**Your objective**
In the entries below, find the line with "How do I perform: Focus", then set it down exactly along with each line after it to the end, skipping any pictures.

[Screenshot grounding data]
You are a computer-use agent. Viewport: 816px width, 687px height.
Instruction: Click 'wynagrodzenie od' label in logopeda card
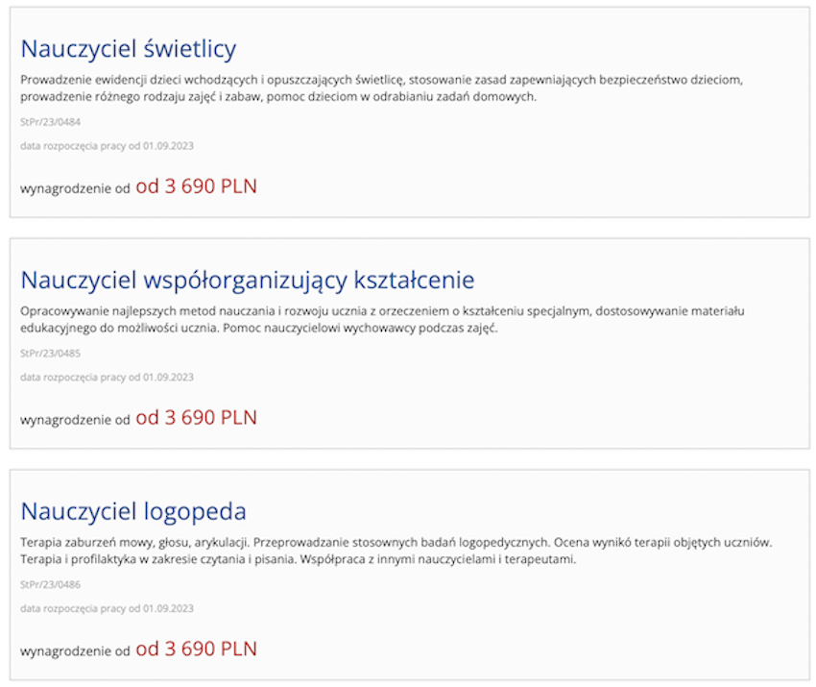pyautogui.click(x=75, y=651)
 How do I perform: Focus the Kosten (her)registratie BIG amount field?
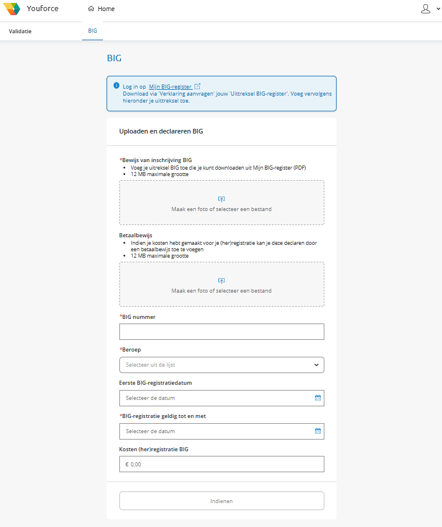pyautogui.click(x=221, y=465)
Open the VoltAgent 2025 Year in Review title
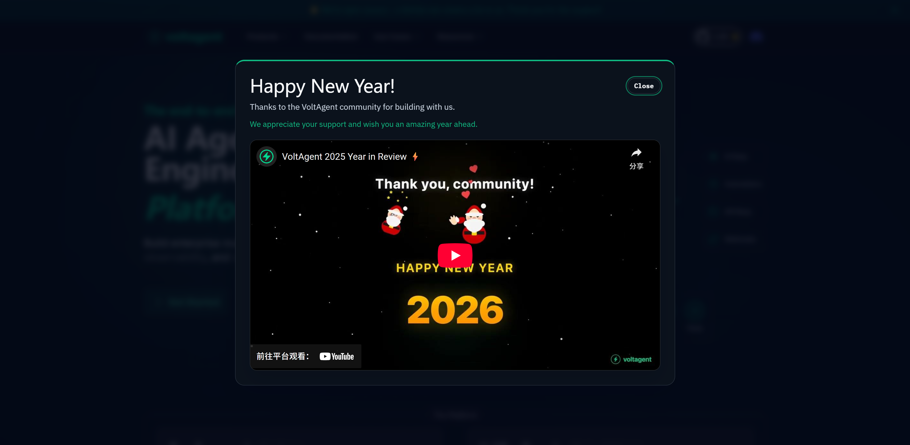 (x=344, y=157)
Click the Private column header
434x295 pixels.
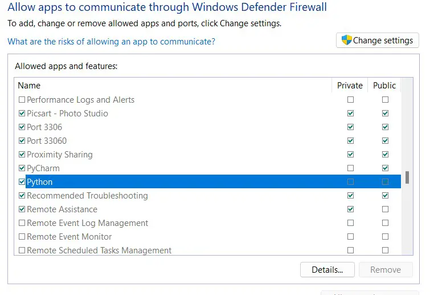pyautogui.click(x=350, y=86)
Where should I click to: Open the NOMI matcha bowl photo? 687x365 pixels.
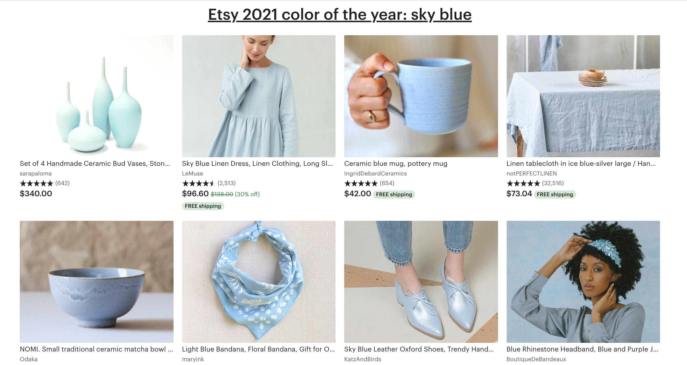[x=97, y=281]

**Finished exercise**
 How do I perform: Focus the Kosten (her)registratie BIG amount field?
pyautogui.click(x=221, y=465)
Open the VoltAgent 2025 Year in Review title
 (x=344, y=157)
Click the Private column header
434x295 pixels.
pyautogui.click(x=350, y=86)
Where should I click to: Open the NOMI matcha bowl photo? 687x365 pixels.
[x=97, y=281]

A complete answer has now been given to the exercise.